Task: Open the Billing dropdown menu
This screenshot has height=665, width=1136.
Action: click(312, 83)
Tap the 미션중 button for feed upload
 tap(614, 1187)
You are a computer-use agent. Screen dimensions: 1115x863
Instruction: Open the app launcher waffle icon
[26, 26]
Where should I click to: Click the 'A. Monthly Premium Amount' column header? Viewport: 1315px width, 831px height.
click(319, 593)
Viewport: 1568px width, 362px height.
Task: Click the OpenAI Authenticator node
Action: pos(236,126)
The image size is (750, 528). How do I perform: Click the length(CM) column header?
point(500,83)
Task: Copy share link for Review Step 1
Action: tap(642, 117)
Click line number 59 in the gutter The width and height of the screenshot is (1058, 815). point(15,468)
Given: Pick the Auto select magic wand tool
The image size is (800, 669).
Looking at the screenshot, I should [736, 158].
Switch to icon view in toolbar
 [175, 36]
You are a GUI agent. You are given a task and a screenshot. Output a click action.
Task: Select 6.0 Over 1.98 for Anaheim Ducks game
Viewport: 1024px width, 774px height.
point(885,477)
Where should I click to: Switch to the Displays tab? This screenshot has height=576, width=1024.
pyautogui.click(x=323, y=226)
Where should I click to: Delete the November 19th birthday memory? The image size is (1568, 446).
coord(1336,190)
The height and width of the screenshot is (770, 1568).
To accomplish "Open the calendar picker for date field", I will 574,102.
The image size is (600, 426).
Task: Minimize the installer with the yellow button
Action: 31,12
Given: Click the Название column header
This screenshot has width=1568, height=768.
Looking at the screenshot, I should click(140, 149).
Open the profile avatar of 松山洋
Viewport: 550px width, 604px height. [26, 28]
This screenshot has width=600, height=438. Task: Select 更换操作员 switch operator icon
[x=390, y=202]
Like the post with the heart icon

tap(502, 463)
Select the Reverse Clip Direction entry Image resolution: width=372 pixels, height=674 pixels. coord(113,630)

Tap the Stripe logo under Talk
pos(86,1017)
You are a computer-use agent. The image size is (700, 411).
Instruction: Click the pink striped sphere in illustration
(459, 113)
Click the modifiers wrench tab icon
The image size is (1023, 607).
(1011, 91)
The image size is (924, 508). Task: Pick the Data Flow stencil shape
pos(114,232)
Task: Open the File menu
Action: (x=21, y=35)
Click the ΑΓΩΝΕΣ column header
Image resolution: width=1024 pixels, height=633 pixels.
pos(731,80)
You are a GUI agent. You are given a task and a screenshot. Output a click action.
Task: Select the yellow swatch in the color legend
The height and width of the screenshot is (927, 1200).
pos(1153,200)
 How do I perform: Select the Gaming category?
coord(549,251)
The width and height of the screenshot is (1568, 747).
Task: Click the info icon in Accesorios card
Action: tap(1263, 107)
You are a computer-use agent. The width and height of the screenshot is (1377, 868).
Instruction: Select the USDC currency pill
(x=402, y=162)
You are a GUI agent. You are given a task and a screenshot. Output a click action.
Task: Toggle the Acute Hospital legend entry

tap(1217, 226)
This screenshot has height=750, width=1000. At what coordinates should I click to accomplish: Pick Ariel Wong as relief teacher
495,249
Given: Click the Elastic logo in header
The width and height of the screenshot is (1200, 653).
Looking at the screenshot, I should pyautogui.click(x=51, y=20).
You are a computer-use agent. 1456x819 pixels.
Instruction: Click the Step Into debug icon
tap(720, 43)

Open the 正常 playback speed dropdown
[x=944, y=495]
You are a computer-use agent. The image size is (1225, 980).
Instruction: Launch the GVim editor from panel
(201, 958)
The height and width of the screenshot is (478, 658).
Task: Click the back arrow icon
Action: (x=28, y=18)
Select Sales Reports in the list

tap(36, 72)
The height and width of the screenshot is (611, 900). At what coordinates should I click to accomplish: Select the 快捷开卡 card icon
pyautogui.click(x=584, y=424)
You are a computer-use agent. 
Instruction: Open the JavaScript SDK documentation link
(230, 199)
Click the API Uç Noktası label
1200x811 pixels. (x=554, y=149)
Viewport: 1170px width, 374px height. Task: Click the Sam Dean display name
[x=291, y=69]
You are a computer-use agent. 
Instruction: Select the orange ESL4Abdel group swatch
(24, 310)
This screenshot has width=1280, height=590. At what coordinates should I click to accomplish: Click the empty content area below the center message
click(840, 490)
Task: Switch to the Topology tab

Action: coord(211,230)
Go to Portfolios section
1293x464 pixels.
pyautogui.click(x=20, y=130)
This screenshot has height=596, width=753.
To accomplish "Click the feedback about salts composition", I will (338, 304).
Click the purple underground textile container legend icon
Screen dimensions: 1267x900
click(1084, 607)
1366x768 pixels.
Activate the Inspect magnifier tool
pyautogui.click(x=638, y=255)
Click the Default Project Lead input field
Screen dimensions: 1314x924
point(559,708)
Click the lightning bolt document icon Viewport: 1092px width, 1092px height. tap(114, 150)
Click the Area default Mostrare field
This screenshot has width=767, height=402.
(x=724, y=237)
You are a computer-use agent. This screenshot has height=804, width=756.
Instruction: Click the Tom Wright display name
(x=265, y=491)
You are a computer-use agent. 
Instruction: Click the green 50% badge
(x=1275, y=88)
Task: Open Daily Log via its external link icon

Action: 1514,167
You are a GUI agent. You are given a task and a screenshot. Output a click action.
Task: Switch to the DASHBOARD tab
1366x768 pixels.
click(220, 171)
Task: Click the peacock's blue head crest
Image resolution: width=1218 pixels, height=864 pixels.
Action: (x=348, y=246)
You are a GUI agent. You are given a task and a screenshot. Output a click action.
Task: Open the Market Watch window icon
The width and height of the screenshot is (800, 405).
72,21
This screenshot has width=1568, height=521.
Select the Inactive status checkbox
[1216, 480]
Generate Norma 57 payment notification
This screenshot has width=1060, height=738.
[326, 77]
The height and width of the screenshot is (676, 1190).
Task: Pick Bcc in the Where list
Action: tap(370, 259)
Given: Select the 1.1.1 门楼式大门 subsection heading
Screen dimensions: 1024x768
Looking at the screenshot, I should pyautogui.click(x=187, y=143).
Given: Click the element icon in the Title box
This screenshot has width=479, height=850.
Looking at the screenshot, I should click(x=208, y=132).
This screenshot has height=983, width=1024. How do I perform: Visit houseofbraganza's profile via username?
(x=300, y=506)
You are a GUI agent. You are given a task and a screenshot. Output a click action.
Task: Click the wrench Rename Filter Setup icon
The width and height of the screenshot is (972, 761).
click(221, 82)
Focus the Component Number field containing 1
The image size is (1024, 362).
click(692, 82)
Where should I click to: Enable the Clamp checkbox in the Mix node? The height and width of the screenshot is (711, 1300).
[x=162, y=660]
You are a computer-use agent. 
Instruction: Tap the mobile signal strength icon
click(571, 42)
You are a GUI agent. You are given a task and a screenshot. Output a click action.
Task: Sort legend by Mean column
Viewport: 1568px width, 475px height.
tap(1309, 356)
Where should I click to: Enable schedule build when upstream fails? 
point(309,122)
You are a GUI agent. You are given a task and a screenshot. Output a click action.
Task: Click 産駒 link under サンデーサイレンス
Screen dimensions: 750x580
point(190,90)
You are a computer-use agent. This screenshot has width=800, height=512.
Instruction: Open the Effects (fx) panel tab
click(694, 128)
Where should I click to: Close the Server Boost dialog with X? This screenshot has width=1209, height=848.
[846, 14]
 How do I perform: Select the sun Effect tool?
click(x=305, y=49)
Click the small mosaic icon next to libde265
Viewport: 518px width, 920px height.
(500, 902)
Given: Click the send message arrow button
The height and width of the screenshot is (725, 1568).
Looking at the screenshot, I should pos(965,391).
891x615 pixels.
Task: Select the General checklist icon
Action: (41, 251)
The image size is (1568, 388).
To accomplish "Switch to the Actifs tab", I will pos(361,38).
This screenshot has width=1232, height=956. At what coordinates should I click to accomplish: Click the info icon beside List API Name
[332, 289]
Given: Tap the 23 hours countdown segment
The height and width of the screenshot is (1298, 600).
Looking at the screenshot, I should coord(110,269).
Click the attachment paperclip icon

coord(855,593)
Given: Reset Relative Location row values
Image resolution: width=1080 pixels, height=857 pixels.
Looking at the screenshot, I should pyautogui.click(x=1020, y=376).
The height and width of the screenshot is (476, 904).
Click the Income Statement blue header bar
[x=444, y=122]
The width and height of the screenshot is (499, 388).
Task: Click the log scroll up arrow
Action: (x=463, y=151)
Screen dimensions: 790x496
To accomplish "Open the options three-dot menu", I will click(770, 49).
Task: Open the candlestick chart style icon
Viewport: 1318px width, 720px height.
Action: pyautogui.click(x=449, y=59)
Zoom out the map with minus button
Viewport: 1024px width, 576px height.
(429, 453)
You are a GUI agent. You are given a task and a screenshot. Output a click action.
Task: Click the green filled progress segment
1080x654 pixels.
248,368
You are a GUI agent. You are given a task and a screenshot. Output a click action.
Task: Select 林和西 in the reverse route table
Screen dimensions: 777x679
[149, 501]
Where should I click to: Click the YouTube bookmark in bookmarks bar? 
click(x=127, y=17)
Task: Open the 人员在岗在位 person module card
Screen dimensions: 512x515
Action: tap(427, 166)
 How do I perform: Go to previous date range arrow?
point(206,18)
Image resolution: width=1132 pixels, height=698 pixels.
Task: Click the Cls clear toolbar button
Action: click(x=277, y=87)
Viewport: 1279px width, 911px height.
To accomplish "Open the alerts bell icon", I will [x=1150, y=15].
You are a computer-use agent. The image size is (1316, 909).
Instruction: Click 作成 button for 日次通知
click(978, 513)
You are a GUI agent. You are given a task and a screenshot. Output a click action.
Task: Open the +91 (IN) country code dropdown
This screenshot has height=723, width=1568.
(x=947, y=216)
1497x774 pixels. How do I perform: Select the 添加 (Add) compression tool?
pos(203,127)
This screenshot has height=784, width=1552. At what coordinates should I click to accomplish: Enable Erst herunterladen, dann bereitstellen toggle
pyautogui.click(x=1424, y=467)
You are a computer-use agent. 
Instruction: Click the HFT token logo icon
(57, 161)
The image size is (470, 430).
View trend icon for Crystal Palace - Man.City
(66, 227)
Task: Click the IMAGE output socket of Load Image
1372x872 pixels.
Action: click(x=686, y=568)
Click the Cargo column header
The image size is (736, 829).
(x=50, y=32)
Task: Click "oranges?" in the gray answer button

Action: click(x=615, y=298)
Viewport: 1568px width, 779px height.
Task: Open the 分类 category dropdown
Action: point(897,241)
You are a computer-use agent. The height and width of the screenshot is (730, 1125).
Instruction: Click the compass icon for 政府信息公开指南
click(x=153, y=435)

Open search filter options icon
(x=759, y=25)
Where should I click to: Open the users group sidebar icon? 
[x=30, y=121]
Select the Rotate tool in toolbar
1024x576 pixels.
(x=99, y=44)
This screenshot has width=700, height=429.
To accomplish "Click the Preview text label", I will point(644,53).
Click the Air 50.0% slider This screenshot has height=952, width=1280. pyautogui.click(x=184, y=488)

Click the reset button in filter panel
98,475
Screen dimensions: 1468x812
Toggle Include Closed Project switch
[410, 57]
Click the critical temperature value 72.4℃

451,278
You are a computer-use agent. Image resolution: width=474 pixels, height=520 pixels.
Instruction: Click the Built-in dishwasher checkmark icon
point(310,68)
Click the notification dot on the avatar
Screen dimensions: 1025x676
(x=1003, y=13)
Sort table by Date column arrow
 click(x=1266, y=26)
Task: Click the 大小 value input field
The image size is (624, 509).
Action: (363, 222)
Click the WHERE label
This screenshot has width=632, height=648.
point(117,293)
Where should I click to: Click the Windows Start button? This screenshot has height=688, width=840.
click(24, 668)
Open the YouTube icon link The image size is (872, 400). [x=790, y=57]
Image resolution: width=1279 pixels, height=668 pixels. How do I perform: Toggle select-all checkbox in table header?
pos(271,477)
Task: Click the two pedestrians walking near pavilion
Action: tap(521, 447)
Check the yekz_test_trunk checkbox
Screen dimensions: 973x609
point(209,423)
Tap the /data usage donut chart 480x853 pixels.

#### The problem:
Please echo the records from the start through the line containing "Action: 31,12", including that line.

#### Solution below:
Task: Open the Billing dropdown menu
This screenshot has height=665, width=1136.
Action: click(312, 83)
Tap the 미션중 button for feed upload
 tap(614, 1187)
You are a computer-use agent. Screen dimensions: 1115x863
Instruction: Open the app launcher waffle icon
[26, 26]
Where should I click to: Click the 'A. Monthly Premium Amount' column header? Viewport: 1315px width, 831px height.
click(319, 593)
Viewport: 1568px width, 362px height.
Task: Click the OpenAI Authenticator node
Action: pos(236,126)
The image size is (750, 528). How do I perform: Click the length(CM) column header?
point(500,83)
Task: Copy share link for Review Step 1
Action: tap(642, 117)
Click line number 59 in the gutter The width and height of the screenshot is (1058, 815). point(15,468)
Given: Pick the Auto select magic wand tool
The image size is (800, 669).
Looking at the screenshot, I should [736, 158].
Switch to icon view in toolbar
 [175, 36]
You are a GUI agent. You are given a task and a screenshot. Output a click action.
Task: Select 6.0 Over 1.98 for Anaheim Ducks game
Viewport: 1024px width, 774px height.
point(885,477)
Where should I click to: Switch to the Displays tab? This screenshot has height=576, width=1024.
pyautogui.click(x=323, y=226)
Where should I click to: Delete the November 19th birthday memory? The image size is (1568, 446).
coord(1336,190)
The height and width of the screenshot is (770, 1568).
To accomplish "Open the calendar picker for date field", I will 574,102.
The image size is (600, 426).
Task: Minimize the installer with the yellow button
Action: 31,12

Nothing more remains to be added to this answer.